┌─ SELECTED TEXT

Problem upgrading 7.0-11 to 7.1

jsterr

Renowned Member
Jul 24, 2020
784
220
68
32
Hello, this Error happens on a clean 7.0-11cluster setup when upgrading from 7.0-11 to 7.1-4, Strange thing is it only happend on the first node pve1. pve2 and pve3 upgraded without issues.

Code:
Failed to restart corosync.service: Transaction for corosync.service/restart is destructive (corosync.service has 'stop' job queued, but 'restart' is included in transaction).
See system logs and 'systemctl status corosync.service' for details.
Setting up samba-libs:amd64 (2:4.13.13+dfsg-1~deb11u2) ...
Setting up pve-docs (7.1-2) ...
Setting up zfsutils-linux (2.1.1-pve3) ...
Installing new version of config file /etc/zfs/zfs-functions ...
Failed to start zfs-import.target: Transaction for zfs-import.target/start is destructive (systemd-reboot.service has 'start' job queued, but 'stop' is included in transaction).
See system logs and 'systemctl status zfs-import.target' for details.
Failed to start zfs-share.service: Transaction for zfs-share.service/start is destructive (local-fs.target has 'stop' job queued, but 'start' is included in transaction).
See system logs and 'systemctl status zfs-share.service' for details.
Failed to start zfs-volumes.target: Transaction for zfs-volumes.target/start is destructive (reboot.target has 'start' job queued, but 'stop' is included in transaction).
See system logs and 'systemctl status zfs-volumes.target' for details.
Failed to start zfs.target: Transaction for zfs.target/start is destructive (local-fs.target has 'stop' job queued, but 'start' is included in transaction).
See system logs and 'systemctl status zfs.target' for details.

└─
┌─ DATASET CONTENT

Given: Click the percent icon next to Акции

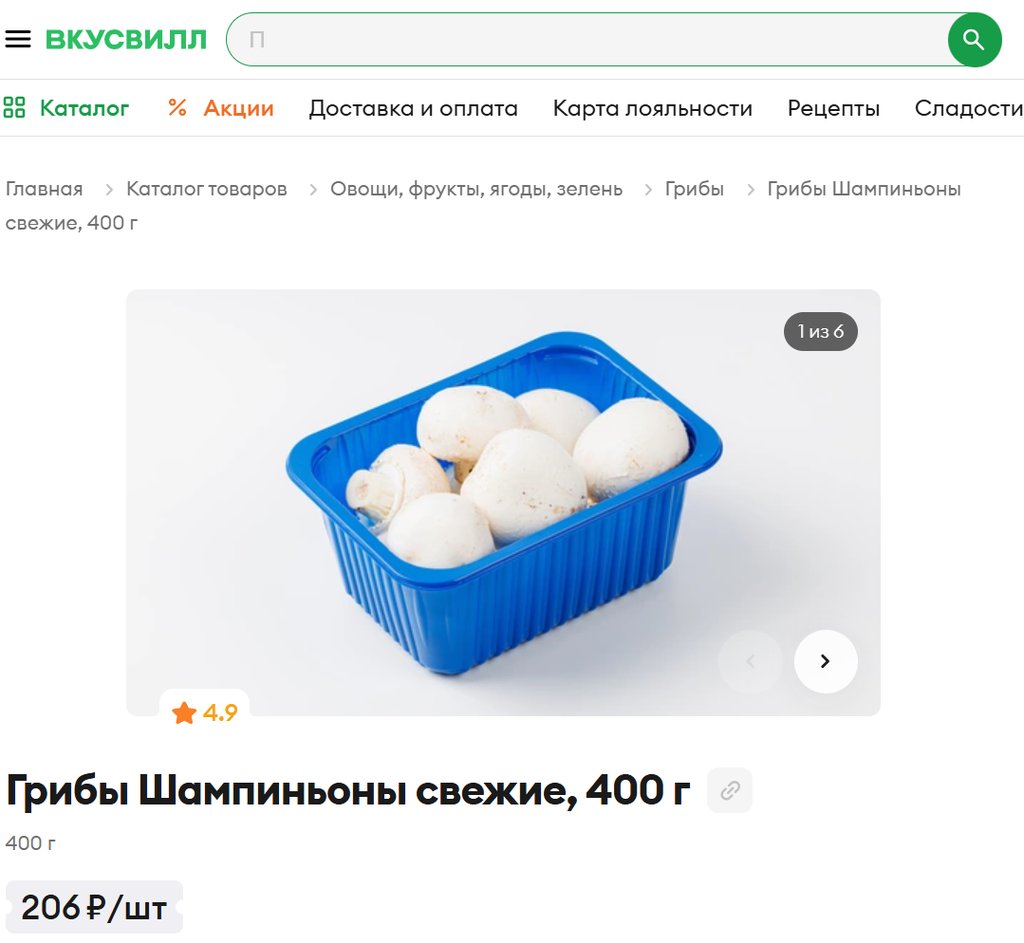Looking at the screenshot, I should point(177,108).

└─

**EXERCISE INSTRUCTIONS:**
a. Reproduce the part of the forum post about upgrading to 7.1 that opens with the words containing "Setting up samba-libs:amd64" and closes with "zfs-share.service' for details.".
b. For each statement, say yes or no on whether it agrees with the forum post about upgrading to 7.1, and quote the words that decide it: (i) the error appeared on all three nodes; (ii) zfsutils-linux was set up at version 2.1.1-pve3; (iii) the upgrade went from 7.0-11 to 7.1-2.

**RESPONSES TO THE TASKS:**
a.
Setting up samba-libs:amd64 (2:4.13.13+dfsg-1~deb11u2) ...
Setting up pve-docs (7.1-2) ...
Setting up zfsutils-linux (2.1.1-pve3) ...
Installing new version of config file /etc/zfs/zfs-functions ...
Failed to start zfs-import.target: Transaction for zfs-import.target/start is destructive (systemd-reboot.service has 'start' job queued, but 'stop' is included in transaction).
See system logs and 'systemctl status zfs-import.target' for details.
Failed to start zfs-share.service: Transaction for zfs-share.service/start is destructive (local-fs.target has 'stop' job queued, but 'start' is included in transaction).
See system logs and 'systemctl status zfs-share.service' for details.

b.
(i) No: "it only happend on the first node pve1. pve2 and pve3 upgraded without issues."
(ii) Yes: "Setting up zfsutils-linux (2.1.1-pve3) ..."
(iii) No: "upgrading from 7.0-11 to 7.1-4"